I found a recipe for making ricotta at home with lemon juice. I assumed the lemon juice was added for its acidity, this makes the proteins in the milk clump together. This would mean that other acid products would have the same result if used on the same milk. To prove this hypothesis I did an experiment attempting to make ricotta with vinegar, lemon juice, and cola.
Now ricotta made with cola sounds kind of gross, but I’ve always heard that mixing cola with dairy clumps in your stomach. (I always heard this in relation to drinking alcohol, and then those people blame throwing up on mixing cola and dairy) Therefore I was curious if it was possible to make more ricotta with cola because it should be such a strong reaction.
My experiment setup:
- wooden spoon
- 3 jars
- measuring spoons
- 3L full-fat Dutch milk
- 1.5 teaspoon salt
- juice of half a lemon (turns out to be 21 mL)
- red wine vinegar (so also 21 mL)
- cola (and also 21 mL)
Bring 1 L milk with 0.5 teaspoon salt to a boil.
Decrease the temperature and add an acid.
Keep heating and wait until a layer of solids come floating up.
Remove the pan from the heat and let it rest for 10 min.
Put the cheese-cloth in the sieve and use this combination to separate the solids from the liquid.
Gently push the fluids out of the ricotta.
Put the ricotta in a jar
Repeat for all the acids.
My first attempt was with lemon juice and that went perfectly fine. I had a yield of 33 grams of ricotta. I wanted to use the same amount of vinegar and cola, so I measured how much lemon juice comes from half a lemon. To make the comparison complete I measured the pH of the acids I used and the combination of the acid with the milk.
I tried to repeat this amazing result with red wine vinegar.
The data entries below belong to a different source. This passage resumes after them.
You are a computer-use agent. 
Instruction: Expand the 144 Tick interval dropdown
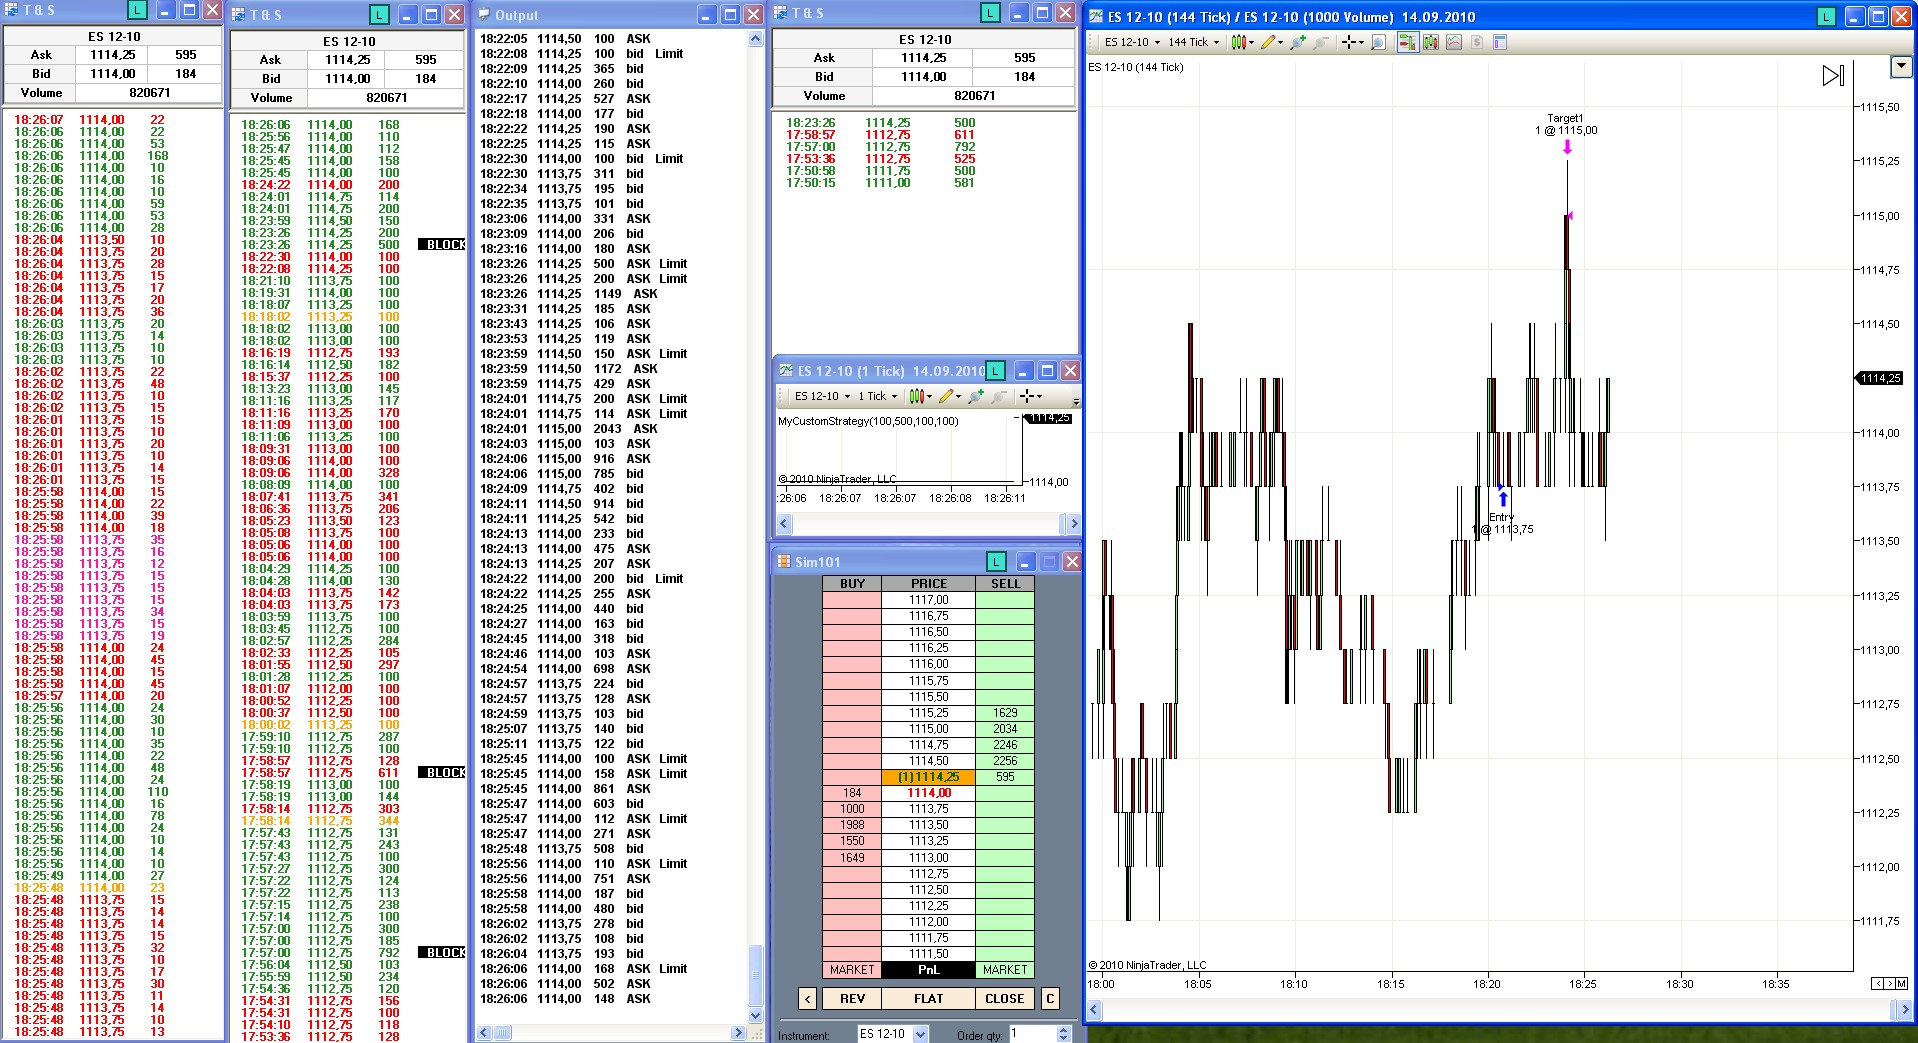[x=1194, y=42]
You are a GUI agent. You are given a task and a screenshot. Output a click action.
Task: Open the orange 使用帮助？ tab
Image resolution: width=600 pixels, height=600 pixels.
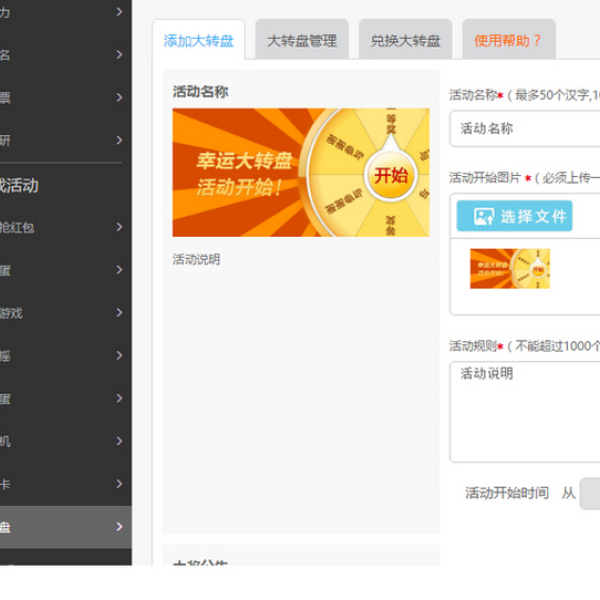tap(508, 41)
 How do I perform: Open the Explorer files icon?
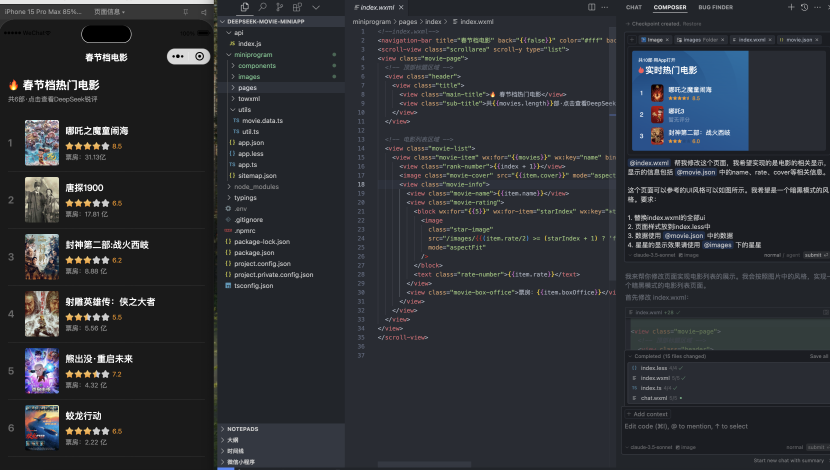pos(246,7)
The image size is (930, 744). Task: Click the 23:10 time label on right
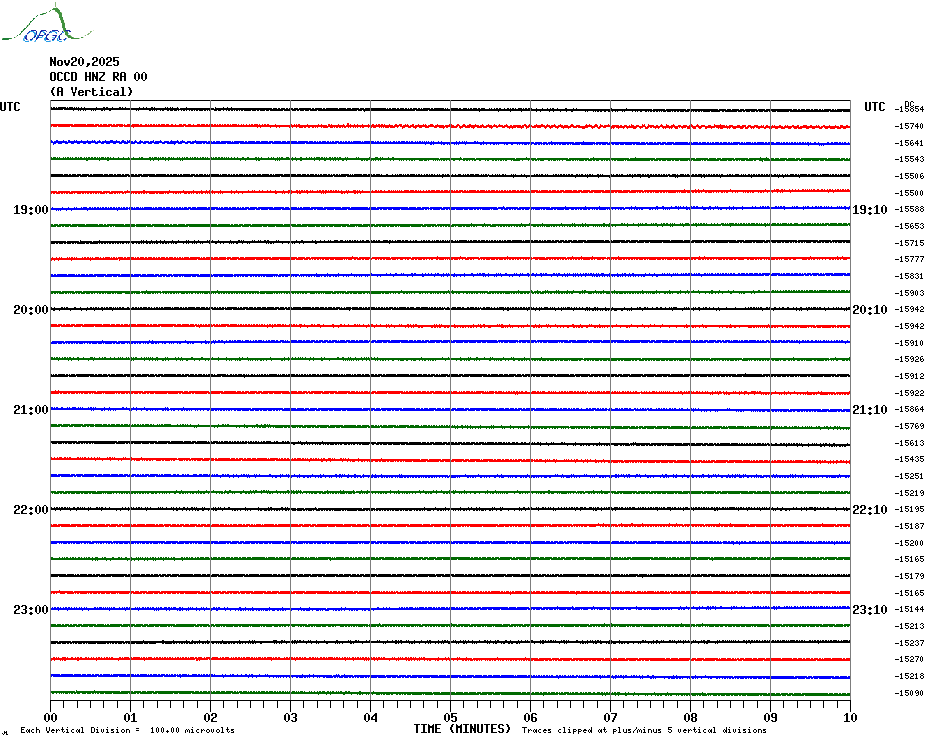869,610
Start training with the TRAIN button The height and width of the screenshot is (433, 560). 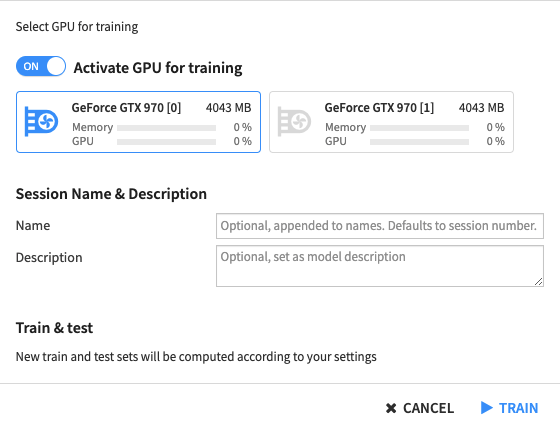click(509, 408)
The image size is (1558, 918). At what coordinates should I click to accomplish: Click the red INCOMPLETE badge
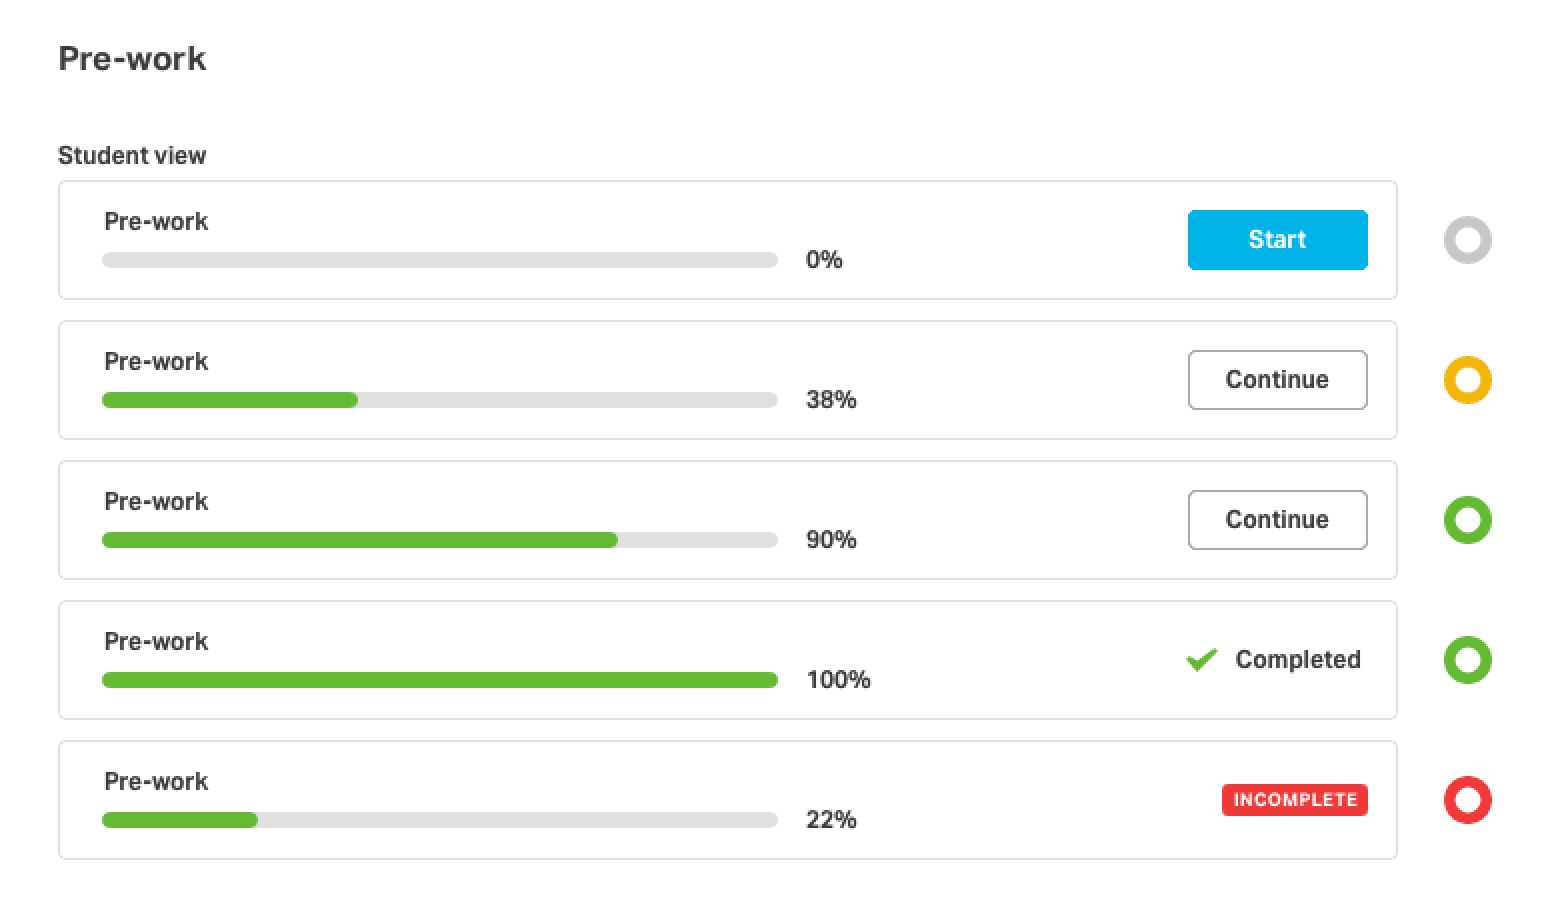pos(1294,800)
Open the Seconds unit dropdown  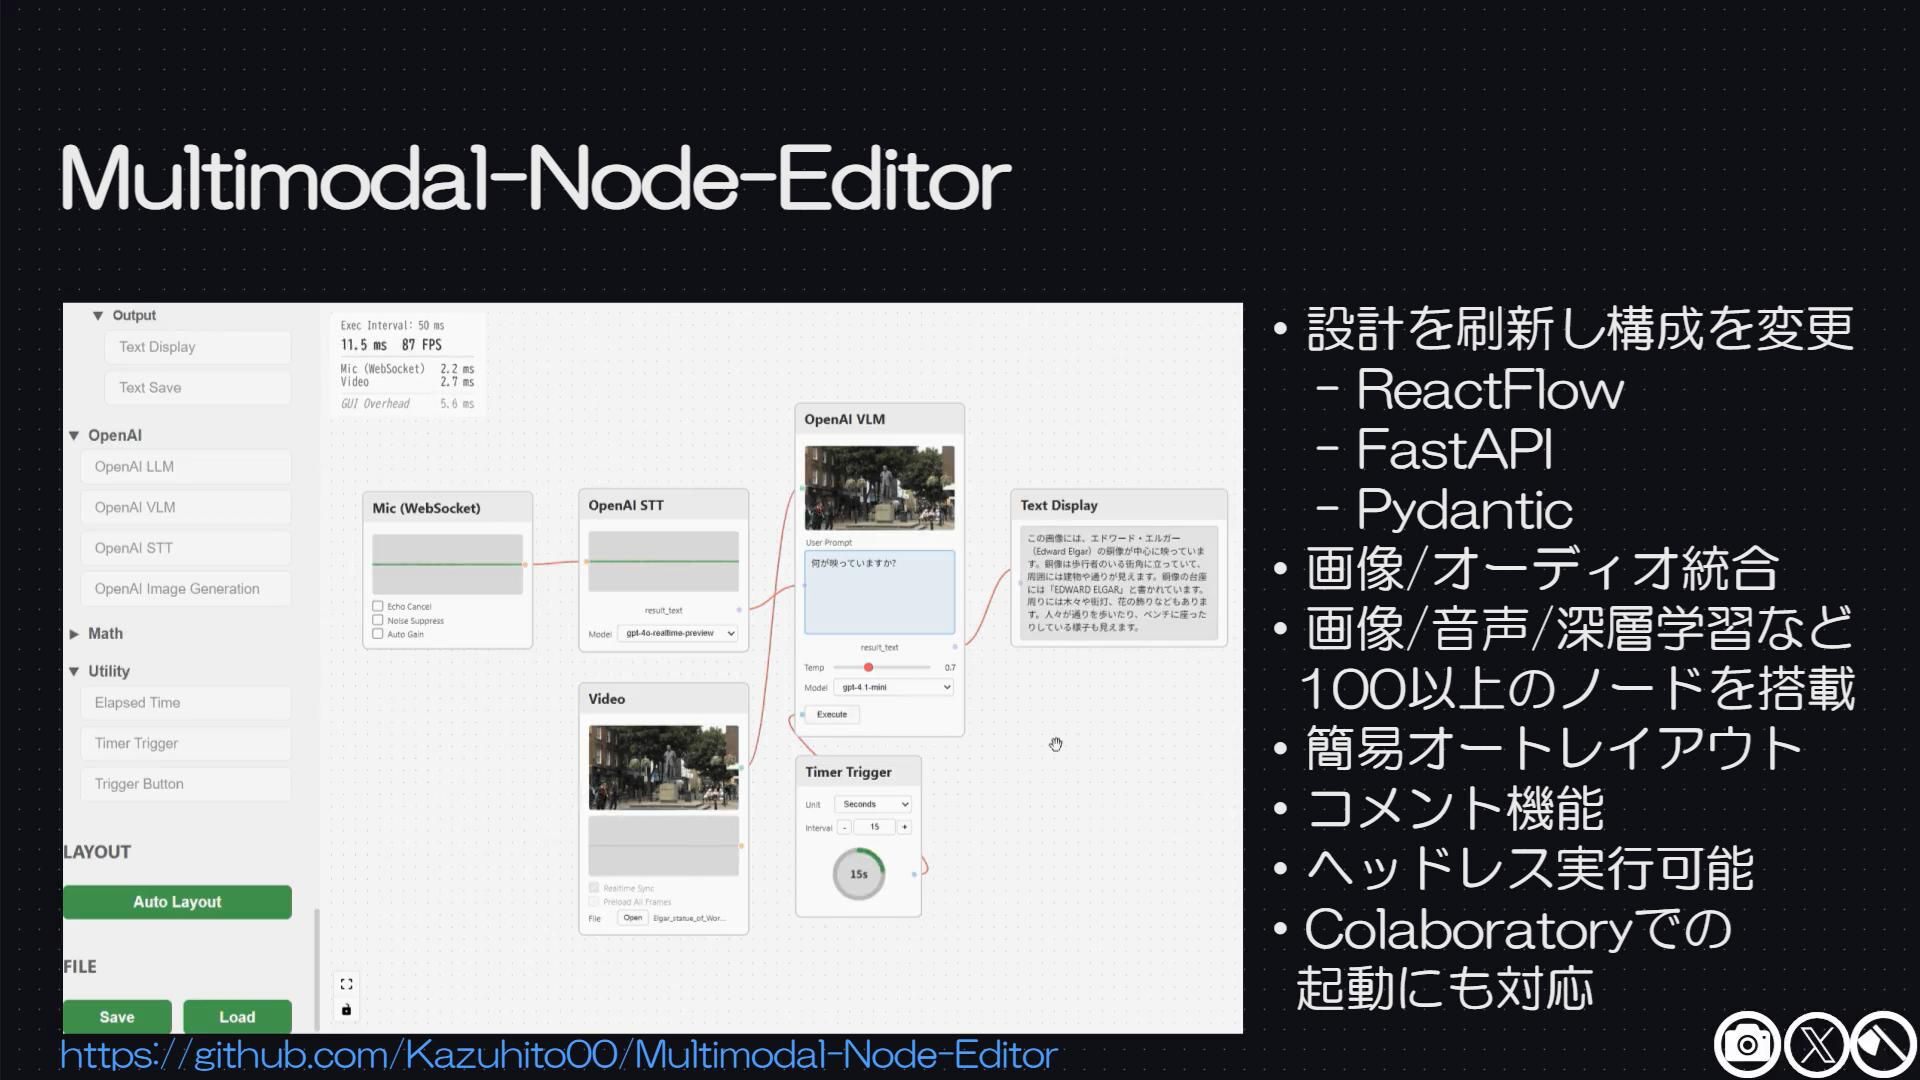click(x=873, y=804)
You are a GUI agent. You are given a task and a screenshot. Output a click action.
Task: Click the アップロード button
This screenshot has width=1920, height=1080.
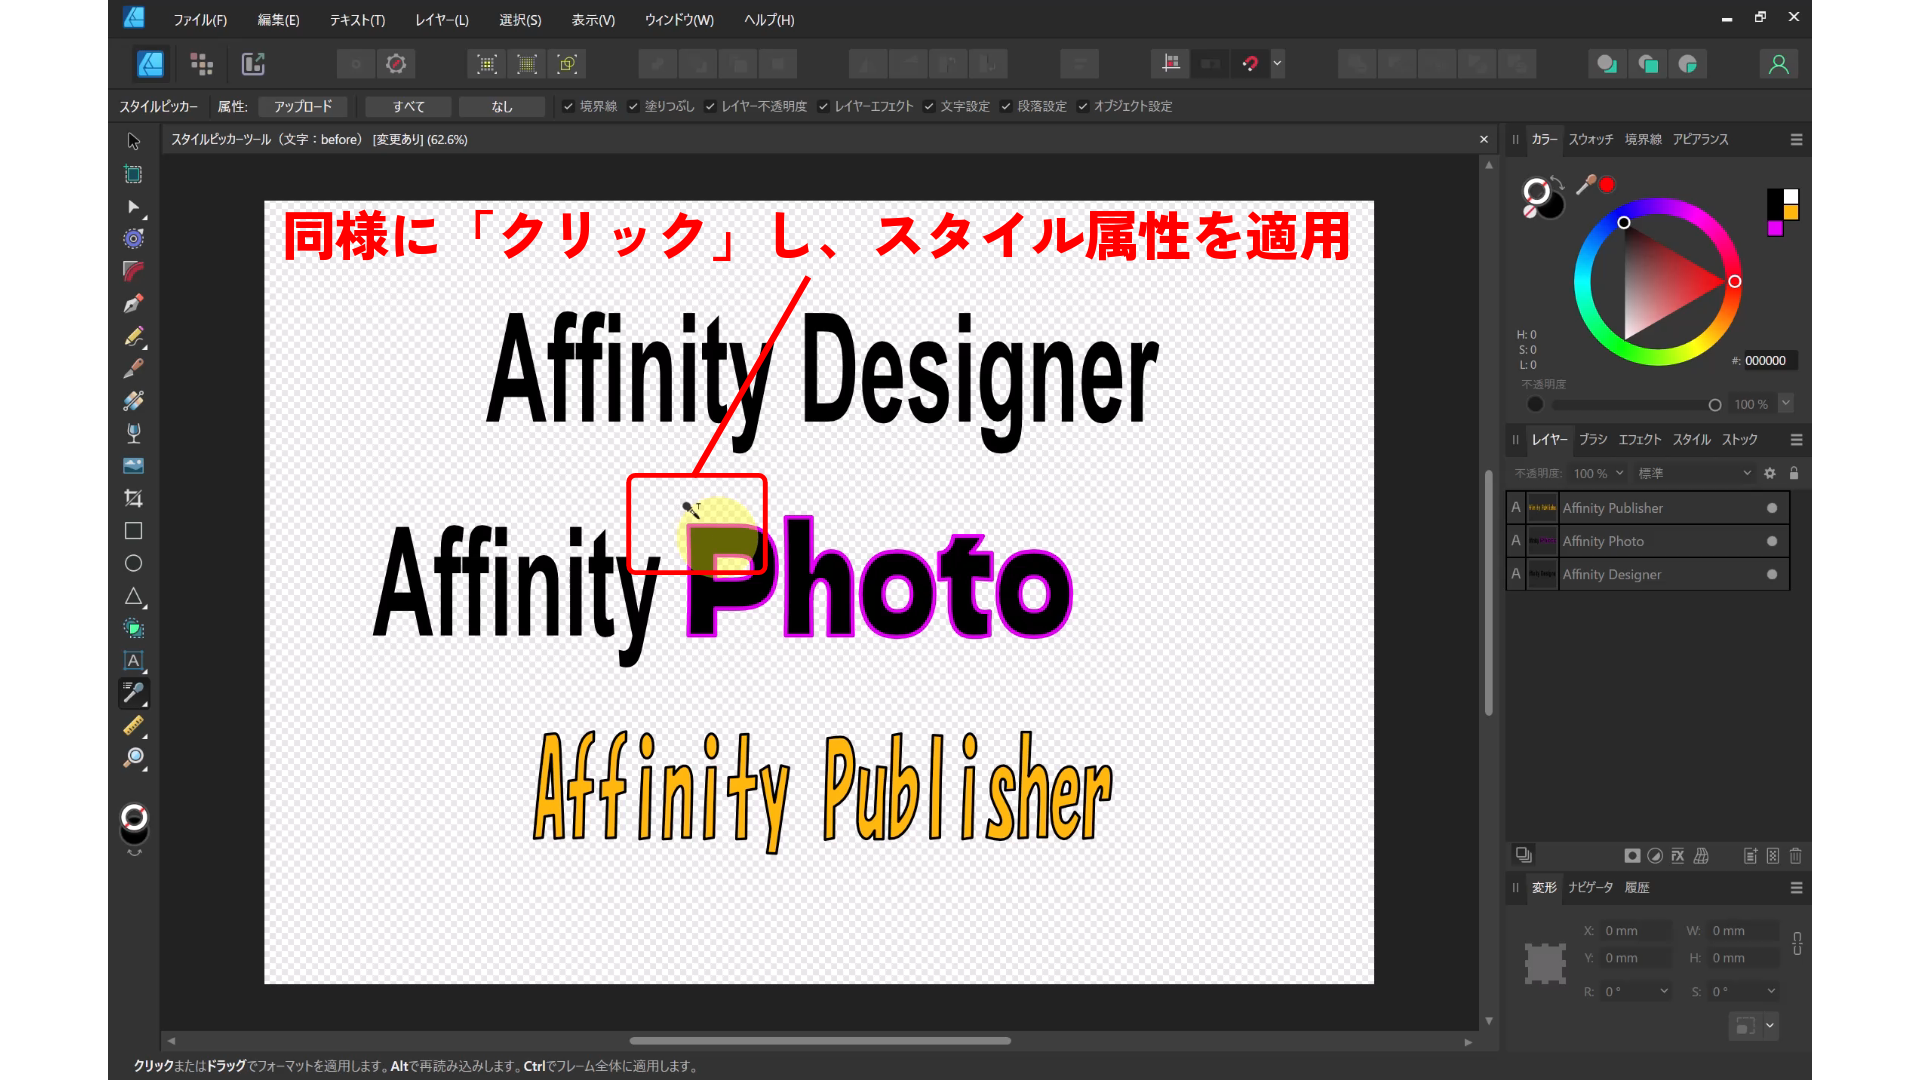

The combination in the pan looked promising at first. But, this gave less than perfect results. I only was able to yield 2 grams of ricotta. Then I tried adding more vinegar (100 mL), to make the combination more acid. This gave me 10 grams of ricotta more.
Finally, with cola, nothing happened. I was not able to get any ricotta out of the combination of milk with cola. I started with adding the 21 mL, then another 100 mL until I finally added the entire can of coke. This result is completely opposite of what I expected. So I started googling and I came across this video. In this video and all the articles showing the same a little bit of milk is added to a bottle of cola, whereas in my experiment a bit of cola is added to a lot of milk. So my hypothesis regarding this issue is that a mix of milk and cola will curdle, but only if a certain threshold is reached. Now I will think of a nice experimental plan for this and post it in the future.
Some food chemistry background:
Milk is a buffer solution, meaning that the pH is rather constant due to the weak base in the liquid. For a proper background on buffers, I recommend you to check khanacademy. I know I’ve used that website for help on so many of the courses I took. Anyhow, what it means is that much acid is needed to change the pH of the milk.
Now lemon juice, vinegar, cola, and milk are all buffer solutions. The difference between the lemon juice, vinegar and cola is the level of buffer capacity. The pH of the three acids is all between 2 and 3, I cannot measure it more precisely with the equipment I have. So, for now, the conclusion of this experiment is that lemon juice is the strongest buffer of the three acids.
The practical conclusion of this experiment is that ricotta is best made with lemon juice.